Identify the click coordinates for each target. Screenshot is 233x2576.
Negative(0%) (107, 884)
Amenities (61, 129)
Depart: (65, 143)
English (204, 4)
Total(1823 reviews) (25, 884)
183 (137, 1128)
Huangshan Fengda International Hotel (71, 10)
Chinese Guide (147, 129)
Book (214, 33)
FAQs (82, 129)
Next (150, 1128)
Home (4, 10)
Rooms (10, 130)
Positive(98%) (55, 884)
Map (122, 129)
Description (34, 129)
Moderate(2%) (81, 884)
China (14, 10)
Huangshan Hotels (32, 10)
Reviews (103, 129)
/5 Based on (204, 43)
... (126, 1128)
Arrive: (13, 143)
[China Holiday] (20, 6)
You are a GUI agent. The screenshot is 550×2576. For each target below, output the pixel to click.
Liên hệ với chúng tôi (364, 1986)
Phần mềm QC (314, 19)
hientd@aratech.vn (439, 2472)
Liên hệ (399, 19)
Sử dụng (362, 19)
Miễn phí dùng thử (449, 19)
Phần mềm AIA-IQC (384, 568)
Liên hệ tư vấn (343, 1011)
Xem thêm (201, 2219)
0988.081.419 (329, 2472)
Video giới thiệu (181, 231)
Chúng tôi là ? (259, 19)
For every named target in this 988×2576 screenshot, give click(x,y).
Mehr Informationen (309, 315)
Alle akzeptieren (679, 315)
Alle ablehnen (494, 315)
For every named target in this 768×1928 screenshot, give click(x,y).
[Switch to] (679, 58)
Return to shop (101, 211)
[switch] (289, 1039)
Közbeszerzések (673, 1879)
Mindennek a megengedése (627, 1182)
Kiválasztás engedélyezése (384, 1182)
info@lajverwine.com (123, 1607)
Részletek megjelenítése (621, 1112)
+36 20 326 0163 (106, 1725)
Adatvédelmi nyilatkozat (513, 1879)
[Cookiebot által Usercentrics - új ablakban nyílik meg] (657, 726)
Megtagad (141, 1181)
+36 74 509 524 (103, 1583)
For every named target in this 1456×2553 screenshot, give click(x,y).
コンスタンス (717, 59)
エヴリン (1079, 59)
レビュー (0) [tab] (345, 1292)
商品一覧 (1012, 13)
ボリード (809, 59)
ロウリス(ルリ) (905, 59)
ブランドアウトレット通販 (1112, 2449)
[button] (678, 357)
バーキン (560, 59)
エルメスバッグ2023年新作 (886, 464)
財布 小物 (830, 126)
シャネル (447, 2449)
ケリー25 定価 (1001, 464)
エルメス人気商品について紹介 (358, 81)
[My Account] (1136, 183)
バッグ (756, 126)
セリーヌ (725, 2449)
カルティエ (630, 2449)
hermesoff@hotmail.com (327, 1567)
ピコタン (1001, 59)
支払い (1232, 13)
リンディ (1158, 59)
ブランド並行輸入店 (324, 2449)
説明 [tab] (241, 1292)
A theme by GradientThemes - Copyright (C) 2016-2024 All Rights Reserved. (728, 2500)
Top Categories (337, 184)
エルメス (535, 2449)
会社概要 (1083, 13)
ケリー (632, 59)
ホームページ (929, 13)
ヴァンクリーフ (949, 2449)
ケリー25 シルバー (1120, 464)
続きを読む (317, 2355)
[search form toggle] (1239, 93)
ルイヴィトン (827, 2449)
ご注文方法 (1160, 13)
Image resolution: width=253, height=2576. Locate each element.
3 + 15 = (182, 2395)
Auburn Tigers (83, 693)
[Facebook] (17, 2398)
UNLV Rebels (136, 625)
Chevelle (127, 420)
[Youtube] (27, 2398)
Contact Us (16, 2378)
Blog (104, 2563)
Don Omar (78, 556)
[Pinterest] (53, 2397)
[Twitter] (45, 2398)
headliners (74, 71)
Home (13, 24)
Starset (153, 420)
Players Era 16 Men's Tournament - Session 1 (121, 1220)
__________
▶ [Problem requirements] The lines beginning with the one that holds "[Cookiebot által Usercentrics" and ending with the last line of the data above are to be reproduced exactly, and nothing else.

▶ [Solution to this problem]
[Cookiebot által Usercentrics - új ablakban nyílik meg] (657, 726)
Megtagad (141, 1181)
+36 74 509 524 (103, 1583)
For every named target in this 1456×2553 screenshot, give click(x,y).
コンスタンス (717, 59)
エヴリン (1079, 59)
レビュー (0) [tab] (345, 1292)
商品一覧 (1012, 13)
ボリード (809, 59)
ロウリス(ルリ) (905, 59)
ブランドアウトレット通販 (1112, 2449)
[button] (678, 357)
バーキン (560, 59)
エルメスバッグ2023年新作 (886, 464)
財布 小物 (830, 126)
シャネル (447, 2449)
ケリー25 定価 (1001, 464)
エルメス人気商品について紹介 (358, 81)
[My Account] (1136, 183)
バッグ (756, 126)
セリーヌ (725, 2449)
カルティエ (630, 2449)
hermesoff@hotmail.com (327, 1567)
ピコタン (1001, 59)
支払い (1232, 13)
リンディ (1158, 59)
ブランド並行輸入店 (324, 2449)
説明 [tab] (241, 1292)
A theme by GradientThemes - Copyright (C) 2016-2024 All Rights Reserved. (728, 2500)
Top Categories (337, 184)
エルメス (535, 2449)
会社概要 (1083, 13)
ケリー (632, 59)
ホームページ (929, 13)
ヴァンクリーフ (949, 2449)
ケリー25 シルバー (1120, 464)
続きを読む (317, 2355)
[search form toggle] (1239, 93)
ルイヴィトン (827, 2449)
ご注文方法 (1160, 13)
Image resolution: width=253, height=2576. Locate each element.
3 + 15 = (182, 2395)
Auburn Tigers (83, 693)
[Facebook] (17, 2398)
UNLV Rebels (136, 625)
Chevelle (127, 420)
[Youtube] (27, 2398)
Contact Us (16, 2378)
Blog (104, 2563)
Don Omar (78, 556)
[Pinterest] (53, 2397)
[Twitter] (45, 2398)
headliners (74, 71)
Home (13, 24)
Starset (153, 420)
Players Era 16 Men's Tournament - Session 1 (121, 1220)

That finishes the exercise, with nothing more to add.